#### [TO DO]
How many lines of the records below contain the word "computer"? Answer with the number alone.

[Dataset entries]

- - -

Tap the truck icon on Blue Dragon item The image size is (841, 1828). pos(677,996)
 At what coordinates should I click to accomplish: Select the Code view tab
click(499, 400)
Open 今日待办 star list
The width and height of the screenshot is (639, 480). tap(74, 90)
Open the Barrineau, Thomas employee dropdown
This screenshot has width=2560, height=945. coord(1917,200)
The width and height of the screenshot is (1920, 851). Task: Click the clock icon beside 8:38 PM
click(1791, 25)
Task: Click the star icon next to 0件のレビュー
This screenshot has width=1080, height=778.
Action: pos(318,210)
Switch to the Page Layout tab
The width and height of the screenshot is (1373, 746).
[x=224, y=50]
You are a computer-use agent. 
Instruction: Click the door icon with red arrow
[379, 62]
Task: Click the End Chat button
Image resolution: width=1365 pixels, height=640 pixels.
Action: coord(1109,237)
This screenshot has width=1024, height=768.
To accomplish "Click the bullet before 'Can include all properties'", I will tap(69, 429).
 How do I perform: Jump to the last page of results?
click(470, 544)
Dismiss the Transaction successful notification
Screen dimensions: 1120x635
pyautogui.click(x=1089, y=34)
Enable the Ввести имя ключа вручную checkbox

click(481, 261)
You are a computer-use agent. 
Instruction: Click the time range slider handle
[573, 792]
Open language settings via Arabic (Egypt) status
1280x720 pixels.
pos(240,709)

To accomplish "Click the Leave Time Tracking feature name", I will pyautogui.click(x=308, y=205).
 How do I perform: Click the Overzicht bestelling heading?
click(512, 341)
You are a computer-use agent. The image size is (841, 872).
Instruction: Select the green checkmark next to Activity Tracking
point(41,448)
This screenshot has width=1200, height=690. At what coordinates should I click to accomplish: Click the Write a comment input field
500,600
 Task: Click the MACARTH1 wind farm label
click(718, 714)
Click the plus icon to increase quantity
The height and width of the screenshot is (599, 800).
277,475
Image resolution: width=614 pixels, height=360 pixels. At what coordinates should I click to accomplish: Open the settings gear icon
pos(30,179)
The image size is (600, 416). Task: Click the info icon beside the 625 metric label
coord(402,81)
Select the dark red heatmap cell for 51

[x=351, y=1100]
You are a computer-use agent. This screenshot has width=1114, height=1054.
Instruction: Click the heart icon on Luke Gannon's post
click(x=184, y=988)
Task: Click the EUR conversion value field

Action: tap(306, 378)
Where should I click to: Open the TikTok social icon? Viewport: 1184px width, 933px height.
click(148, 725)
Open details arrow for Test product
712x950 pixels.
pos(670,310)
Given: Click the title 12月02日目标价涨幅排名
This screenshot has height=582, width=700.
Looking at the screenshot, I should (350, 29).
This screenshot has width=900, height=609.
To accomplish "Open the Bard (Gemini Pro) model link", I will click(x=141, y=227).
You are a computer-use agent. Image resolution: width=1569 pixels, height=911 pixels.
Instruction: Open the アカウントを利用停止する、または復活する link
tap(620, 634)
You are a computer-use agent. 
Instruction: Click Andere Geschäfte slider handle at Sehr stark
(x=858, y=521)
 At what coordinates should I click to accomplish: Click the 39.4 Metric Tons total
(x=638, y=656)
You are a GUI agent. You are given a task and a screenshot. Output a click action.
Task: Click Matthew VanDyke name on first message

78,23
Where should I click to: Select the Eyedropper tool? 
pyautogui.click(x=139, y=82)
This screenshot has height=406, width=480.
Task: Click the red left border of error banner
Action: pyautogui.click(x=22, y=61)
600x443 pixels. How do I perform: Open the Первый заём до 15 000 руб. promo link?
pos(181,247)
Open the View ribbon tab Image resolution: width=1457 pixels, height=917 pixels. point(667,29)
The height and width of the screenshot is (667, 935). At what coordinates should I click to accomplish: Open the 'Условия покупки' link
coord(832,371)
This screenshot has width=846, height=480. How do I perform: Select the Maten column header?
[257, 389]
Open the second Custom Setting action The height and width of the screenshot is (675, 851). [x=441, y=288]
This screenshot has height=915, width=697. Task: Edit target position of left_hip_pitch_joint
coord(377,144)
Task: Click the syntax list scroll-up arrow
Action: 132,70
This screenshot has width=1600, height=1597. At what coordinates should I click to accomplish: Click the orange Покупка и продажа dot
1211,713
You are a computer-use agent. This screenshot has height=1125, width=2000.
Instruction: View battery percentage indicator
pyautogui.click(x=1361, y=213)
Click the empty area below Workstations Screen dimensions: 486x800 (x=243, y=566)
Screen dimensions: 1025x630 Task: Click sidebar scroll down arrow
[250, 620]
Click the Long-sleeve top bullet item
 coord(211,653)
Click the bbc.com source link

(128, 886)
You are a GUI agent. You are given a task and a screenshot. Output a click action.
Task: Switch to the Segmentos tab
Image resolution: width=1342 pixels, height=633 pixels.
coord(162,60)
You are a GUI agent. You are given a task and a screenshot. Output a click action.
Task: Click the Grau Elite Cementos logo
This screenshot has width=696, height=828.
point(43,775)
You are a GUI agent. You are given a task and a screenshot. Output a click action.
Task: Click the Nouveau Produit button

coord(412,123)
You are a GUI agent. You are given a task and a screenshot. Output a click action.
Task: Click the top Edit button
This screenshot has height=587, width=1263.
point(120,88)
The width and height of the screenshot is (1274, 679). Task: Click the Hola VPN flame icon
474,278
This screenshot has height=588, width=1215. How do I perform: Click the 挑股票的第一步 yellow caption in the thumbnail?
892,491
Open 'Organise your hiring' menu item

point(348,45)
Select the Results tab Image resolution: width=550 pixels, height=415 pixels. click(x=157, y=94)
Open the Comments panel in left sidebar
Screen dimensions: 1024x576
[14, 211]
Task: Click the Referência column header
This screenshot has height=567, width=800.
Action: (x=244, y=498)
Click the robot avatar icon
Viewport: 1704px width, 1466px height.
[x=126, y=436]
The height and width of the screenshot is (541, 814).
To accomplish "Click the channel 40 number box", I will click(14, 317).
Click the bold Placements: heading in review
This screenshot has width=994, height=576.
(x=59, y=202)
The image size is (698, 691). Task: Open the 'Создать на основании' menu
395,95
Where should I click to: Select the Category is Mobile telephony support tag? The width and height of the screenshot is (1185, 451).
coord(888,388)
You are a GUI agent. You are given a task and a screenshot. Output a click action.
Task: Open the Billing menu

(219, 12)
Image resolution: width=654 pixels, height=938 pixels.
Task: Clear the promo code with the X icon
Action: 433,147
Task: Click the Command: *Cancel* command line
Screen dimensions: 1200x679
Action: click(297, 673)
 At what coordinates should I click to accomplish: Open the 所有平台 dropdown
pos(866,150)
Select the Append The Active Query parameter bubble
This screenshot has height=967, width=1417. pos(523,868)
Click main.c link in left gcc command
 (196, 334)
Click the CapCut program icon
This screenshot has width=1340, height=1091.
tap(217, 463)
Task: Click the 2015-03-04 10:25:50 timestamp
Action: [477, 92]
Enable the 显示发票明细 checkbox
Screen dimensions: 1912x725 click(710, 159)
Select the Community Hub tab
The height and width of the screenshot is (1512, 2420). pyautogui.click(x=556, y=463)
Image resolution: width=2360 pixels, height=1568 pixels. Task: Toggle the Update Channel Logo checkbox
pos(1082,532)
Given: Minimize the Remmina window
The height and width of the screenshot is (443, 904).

- - -

#### [RESPONSE AREA]
7